The famous Tiger-tinted Mole Creek Hotel is being sold by long-time owner-operators, offering a tourist magnet in Mersey Valley.  

Built 1907, the two-storey hotel is a prominent figure on a 6,475sqm site on Pioneer Drive. Initially built as a hotel, it was unable to trade as such for decades due to a clause in the title by the previous owner, Henri Reed, stating that no property of his “could be used for the sale or consumption of liquor until [it] had sold three times, with each owner having owned it for 25 years”.

In 1929, R. P. Furmage turned the building into a grocery and hardware store. In the 1950s he bought the freehold and set about trying to overturn the clause, so he could use the building as a hotel, and in June 1953 a liquor licence was finally granted.

Its picturesque location, 74 kilometres west of Launceston, is a tourism drawcard and home of the Day at the Creek Festival. Mole Creek takes its name from a local waterway that plunges underground and re-emerges in multiple places.

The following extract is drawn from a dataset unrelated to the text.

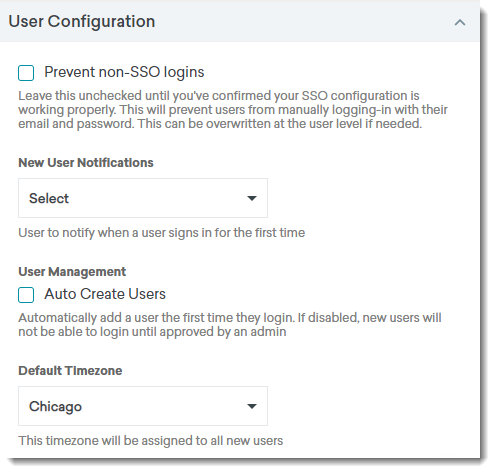The height and width of the screenshot is (473, 495).
Task: Click the Chicago timezone value
Action: tap(55, 407)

The pub provides public bar, commercial kitchen and two dining rooms, with external deck, serving a selection including highly popular home-made pies. There is a function room, large rear entertainment and leisure areas, and ten accommodation rooms plus a manager’s residence.

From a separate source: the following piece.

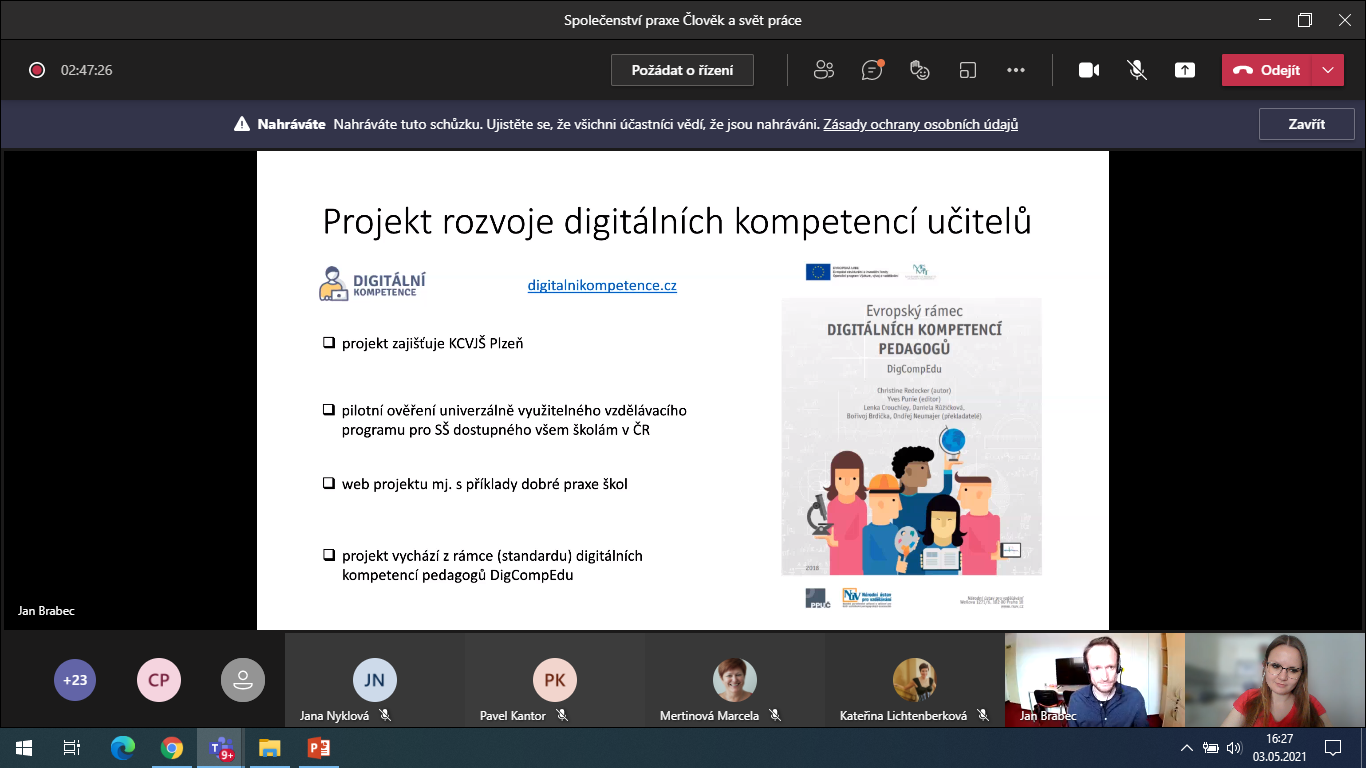Open the breakout rooms icon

Mole Creek is one of the few last known sighting areas of the famous Tasmanian Tiger, thought to have been extinct since 1936 but still finding local legend. The Hotel has positioned itself as something of a shrine to the mysterious Tasmanian icon, courtesy of its intrepid Tiger Bar, and has enjoyed substantial media coverage over the years.

In 2008 Doug and Ramona Westbrook took the plunge into the Creek. Ramona had worked in pubs since the ripe age of 17, and coaxed her husband out of decades in real estate to become publicans.

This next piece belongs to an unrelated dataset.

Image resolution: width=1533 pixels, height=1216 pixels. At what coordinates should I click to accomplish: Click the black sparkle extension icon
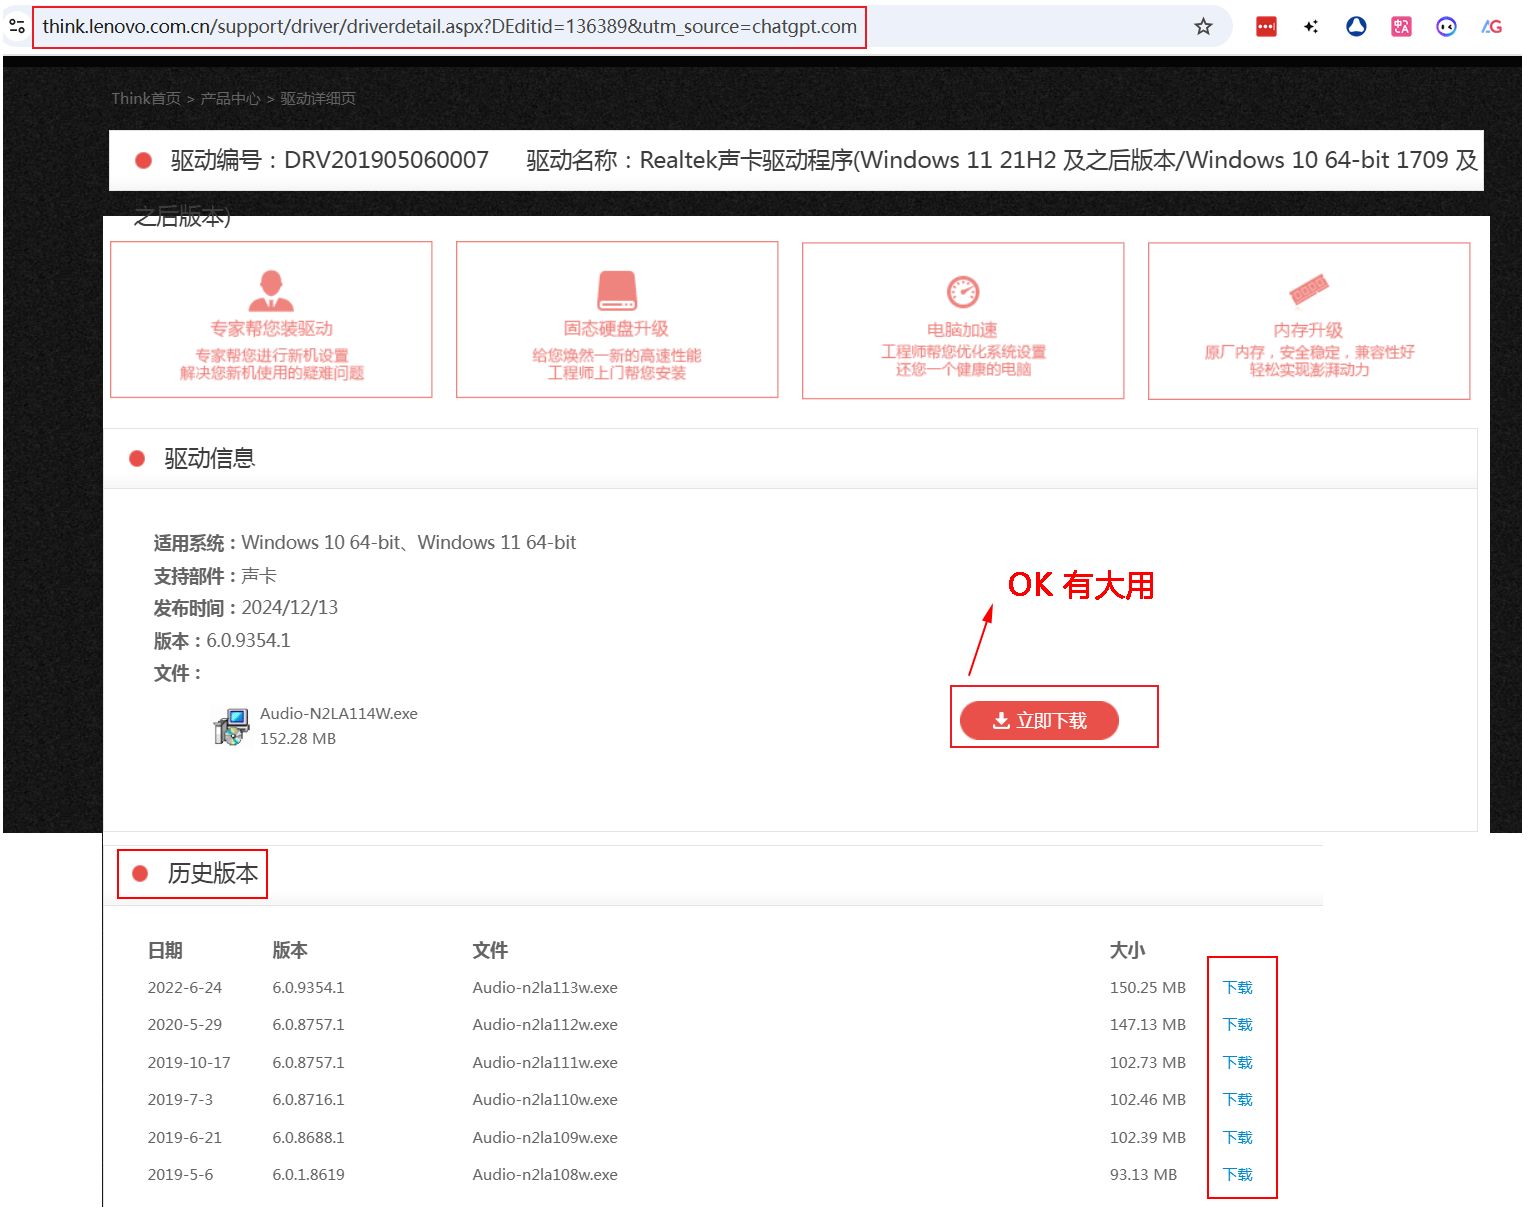click(1311, 27)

“I took over the bar, she did the kitchen,” says Doug. “She said I was the worst barman ever.”  

The couple live close by, but after fifteen years have opted to sell up, offering either a long-term lease with favourable conditions, or the freehold too, for the right price.

Doug says the official reason is retirement, but he has no plans for rest and says he might go back into real estate, since he didn’t realise “how easy” it was compared with running pubs.

“I’ve got a few things to do,” he explains. “I’m only 75 … I’m too young to retire!”

The reluctant retiree regales of his time manning the Mole, recalling the likes of singer-songwriter and actor Jon English, who stayed at the hotel for his birthday each year and Doug says was “a total gentleman”.

“We’ve met some awesome people over the years.”   

The business and property are being marketed by Knight Frank’s John Blacklow, who believes it to be one of picks of the Apple Isle.

“The business is very strong, and proven over many years.

“With the current annual revenue around $2 million, it is highly profitable and has to be one of the best leasehold hotels in Tasmania.”